Polonya’nın ilk kadın hahamı ‘Yahudi yaşamını’ yeniden canlandırıyor

Aralık ayında göreve başlayan Polonya’nın ilk kadın hahamı Tanya Segal, İkinci Dünya Savaşı sonrasında kaybolan Yahudi yaşamını yeniden canlandıracağını belirtiyor ve bunun için elinde gitarıyla tüm ülkeyi geziyor

Dünya
20 Şubat 2008 Çarşamba

Polonya’nın Kudüs’ü olarak bilinen Lublin kentinde bugünlerde ülkenin ilk kadın hahamı Tanya Segal konuşuluyor. İkinci Dünya Savaşı öncesinde erkeklerin siyah palto ve şapkalarla dolaştığı ülkede, Polonya’nın Reformist Yahudi Cemaatinin başkanı Tanya Segal, farklı bir portre çiziyor.
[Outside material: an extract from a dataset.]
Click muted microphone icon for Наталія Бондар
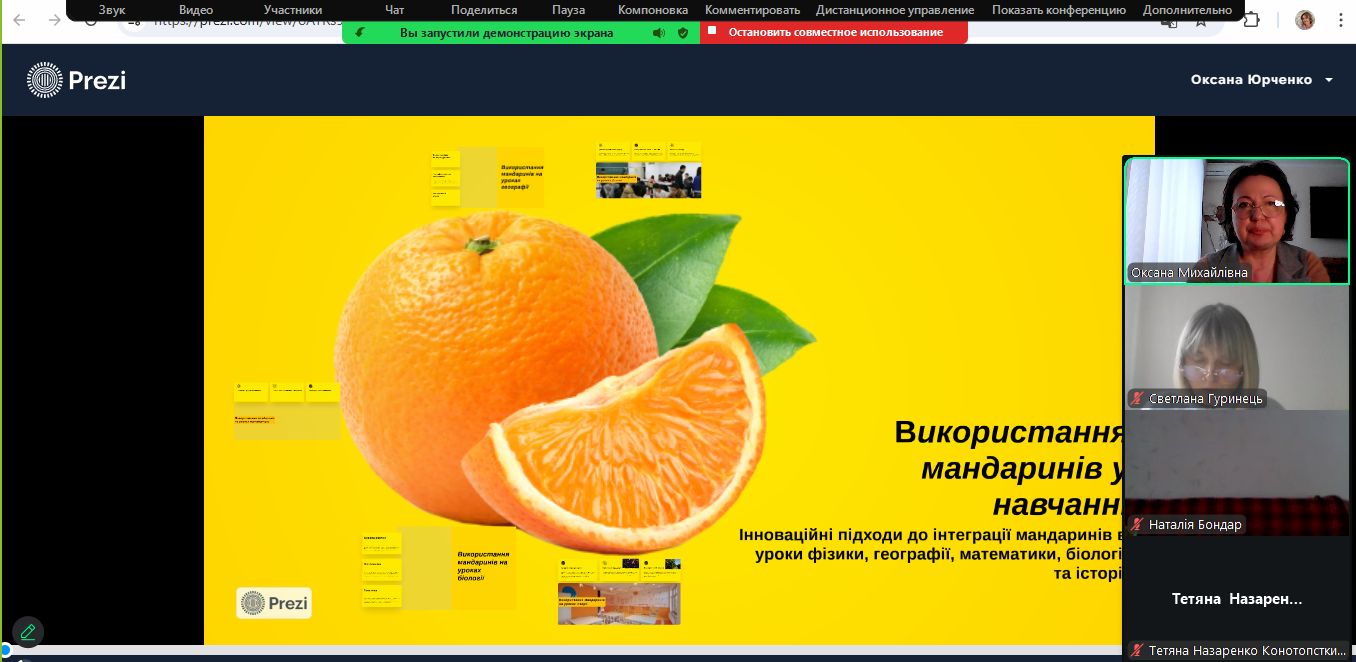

Rusya doğumlu, uzun kızıl saçlı Segal, geçtiğimiz aralık ayında görev başı yaparak, savaş sonrasında dağılan cemaati yeniden canlandırmak için kollarını sıvadı.

Şabat günlerinde omuzlarına astığı ‘tallet’ (dua şalı) ve elindeki gitarıyla dinleyicilere müzik ziyafeti veren Rabbi Segal 50 yaşında. Varşova’da ikamet eden Polonya’nın ilk kadın hahamı savaştan sonra dağılan Yahudi cemaatini bir araya toplamak amacıyla tüm ülkeyi gitarıyla birlikte geziyor.

Polonya’da büyük bir mücadele verdiğini belirten Segal, Yahudi hayatını ve geleneklerini yeniden canlandırmak için elinden geleni yapacağını söylüyor.

İkinci Dünya Savaşı sırasında öldürülen 6 milyon Yahudi’den - yarısı Polonyalı -  günümüzdeki Polonyalı Yahudilere şiddet ve komünizm korkusu miras kaldı.

1989’daki Soğuk Savaş’ın ardından Polonyalı Yahudiler yeniden etkinlikler düzenleyerek, İsrail’i ziyaret etmeye başladılar.

Bunun yanı sıra bazıları daha modern ve liberal bir duruş sergileyerek, Kuzey Amerika’da ortaya çıkan Ortodoks hareketin tersine dine farklı uygulamalar (kadınlarla beraber dua etmek vb.) getirdiler.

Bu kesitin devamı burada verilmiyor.